Durante años, los armenios han vendido sus frutas, sus vinos y su famoso coñac a Rusia con la misma naturalidad con la que cruzaban las montañas del Cáucaso. Moscú era el gran mercado al que recurrían sus agricultores y empresarios, pero también el aliado en el que confiaban para garantizar su seguridad. Hasta que llegó el día en que Armenia pidió ayuda y esta no llegó. Desde entonces, la antigua república soviética ha empezado a mirar hacia Europa. El problema es que el Kremlin no suele encajar bien que uno de los suyos quiera marcharse.
El próximo 7 de junio, Armenia celebrará sus elecciones parlamentarias, unos comicios que podrían consolidar ese giro proeuropeo. Pero Vladímir Putin ha irrumpido en la campaña electoral y ha cerrado las fronteras a las exportaciones de productos armenios. Nada como una leve asfixia económica para recordar a los armenios cuánto dependen de Rusia.
Primero fueron algunas marcas de vino y coñac. Después llegaron las restricciones a flores, verduras y agua mineral. Esta misma semana Rusia ha dado una nueva vuelta de tuerca al prohibir las importaciones de pescado armenio y, apenas unas horas después, de cerezas, albaricoques, ciruelas, melocotones, nectarinas y uvas.
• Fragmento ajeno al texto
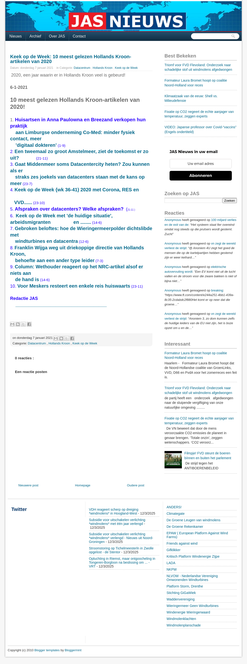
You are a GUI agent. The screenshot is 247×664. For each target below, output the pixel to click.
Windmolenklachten (181, 619)
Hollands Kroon (103, 68)
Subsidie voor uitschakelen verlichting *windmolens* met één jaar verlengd (117, 522)
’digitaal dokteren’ (36, 145)
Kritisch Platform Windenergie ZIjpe (193, 556)
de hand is (27, 279)
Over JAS (57, 36)
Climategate (176, 514)
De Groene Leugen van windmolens (193, 520)
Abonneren (200, 175)
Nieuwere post (28, 485)
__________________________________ (59, 304)
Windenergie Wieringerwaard (188, 612)
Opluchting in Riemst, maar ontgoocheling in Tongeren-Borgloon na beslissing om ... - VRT (122, 562)
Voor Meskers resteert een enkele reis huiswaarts (73, 286)
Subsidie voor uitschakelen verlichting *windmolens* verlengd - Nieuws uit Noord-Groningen (121, 538)
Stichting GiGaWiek (181, 593)
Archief (35, 36)
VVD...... (23, 202)
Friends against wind (182, 543)
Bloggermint (73, 650)
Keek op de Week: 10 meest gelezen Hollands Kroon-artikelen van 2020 (70, 59)
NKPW (172, 569)
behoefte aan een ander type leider (55, 260)
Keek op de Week (126, 68)
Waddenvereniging (181, 599)
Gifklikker (174, 550)
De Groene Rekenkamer (185, 527)
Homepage (82, 485)
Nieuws (15, 36)
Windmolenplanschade (184, 625)
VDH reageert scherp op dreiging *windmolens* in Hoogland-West (113, 511)
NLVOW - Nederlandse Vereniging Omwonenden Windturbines (192, 578)
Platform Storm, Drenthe (185, 586)
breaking (217, 290)
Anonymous (173, 220)
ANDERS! (174, 507)
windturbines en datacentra (46, 241)
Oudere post (135, 485)
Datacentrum (82, 68)
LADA (171, 563)
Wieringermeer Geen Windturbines (193, 606)
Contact (79, 36)
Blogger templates (47, 650)
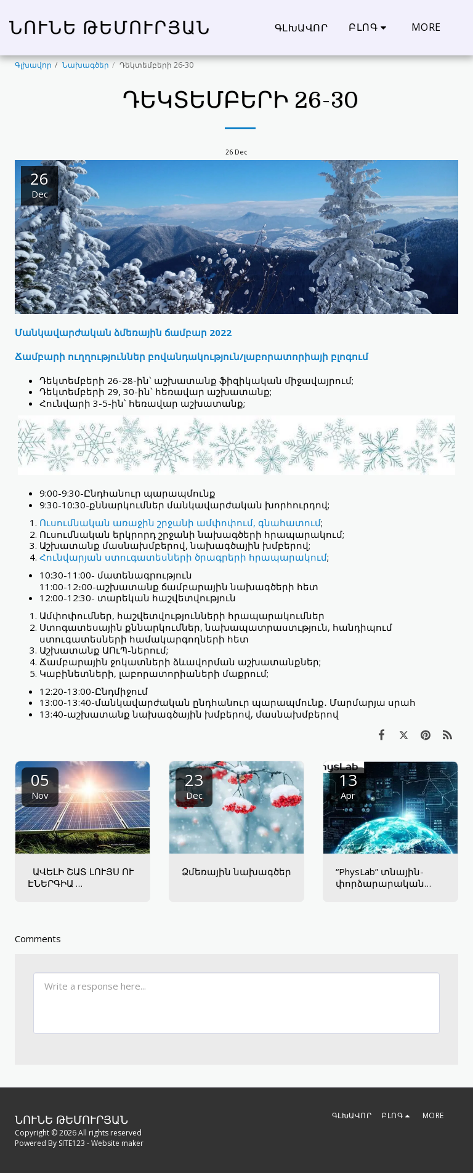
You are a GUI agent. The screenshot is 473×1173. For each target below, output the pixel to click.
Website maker (117, 1143)
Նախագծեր (85, 65)
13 (347, 785)
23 (194, 785)
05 (40, 785)
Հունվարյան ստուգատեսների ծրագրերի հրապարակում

Oficialmente, las autoridades rusas dicen que hay problemas sanitarios y que se han detectado irregularidades en los controles de calidad. Pero pocos creen que los problemas sanitarios aparezcan por casualidad justo cuando los ciudadanos están a punto de acudir a las urnas.
El día que Rusia no acudió
Para entender el conflicto hay que remontarse a esa traición que cambió la política armenia. Durante décadas, Armenia fue uno de los aliados más fieles de Rusia en el espacio postsoviético. La pequeña república caucásica dependía de Moscú para su seguridad y veía al Kremlin como su principal protector frente a Azerbaiyán, su gran rival regional.
Todo cambió en 2023. Armenia perdió el control de Nagorno Karabaj, un territorio que tras décadas de disputas, se quedó finalmente Azerbaiyán. Más de 100.000 personas huyeron de sus hogares en cuestión de días. Sin embargo, para muchos armenios, lo peor no fue la derrota, sino comprobar que Rusia, su gran aliado, apenas movió un dedo para impedirla.
Desde entonces, el primer ministro Nikol Pashinián ha impulsado un acercamiento progresivo a la Unión Europea y a Estados Unidos. Moscú considera ese movimiento una amenaza directa a su influencia en el Cáucaso. Y como los tanques están en Ucrania, el Kremlin ha recurrido a otra de sus armas favoritas: el comercio.
Votar bajo presión
Las restricciones de las exportaciones de productos armenios se producen apenas unos días antes de las elecciones parlamentarias del próximo 7 de junio, unos comicios que muchos analistas interpretan como una elección entre dos caminos: mantener el acercamiento a Occidente o recuperar una relación más estrecha con Moscú.
Las encuestas sitúan como favorito al primer ministro Pashinián, precisamente el dirigente que más ha cuestionado la dependencia histórica de Rusia. Sin embargo, Putin ha exigido a las autoridades armenias convocar cuanto antes de un referéndum para que el pueblo del país caucásico elija entre la UE y la Unión Económica Eurasiática encabezada por Moscú.
El ministro de Economía armenio, Guevorg Papoián, ha intentado quitar hierro a la cadena de restricciones impuestas por Rusia. Asegura que las partes llegarán a un entendimiento después de las elecciones. Hasta entonces, los camiones de fruta se quedarán parados en la frontera como aviso para navegantes: alejarse de Moscú tiene un precio.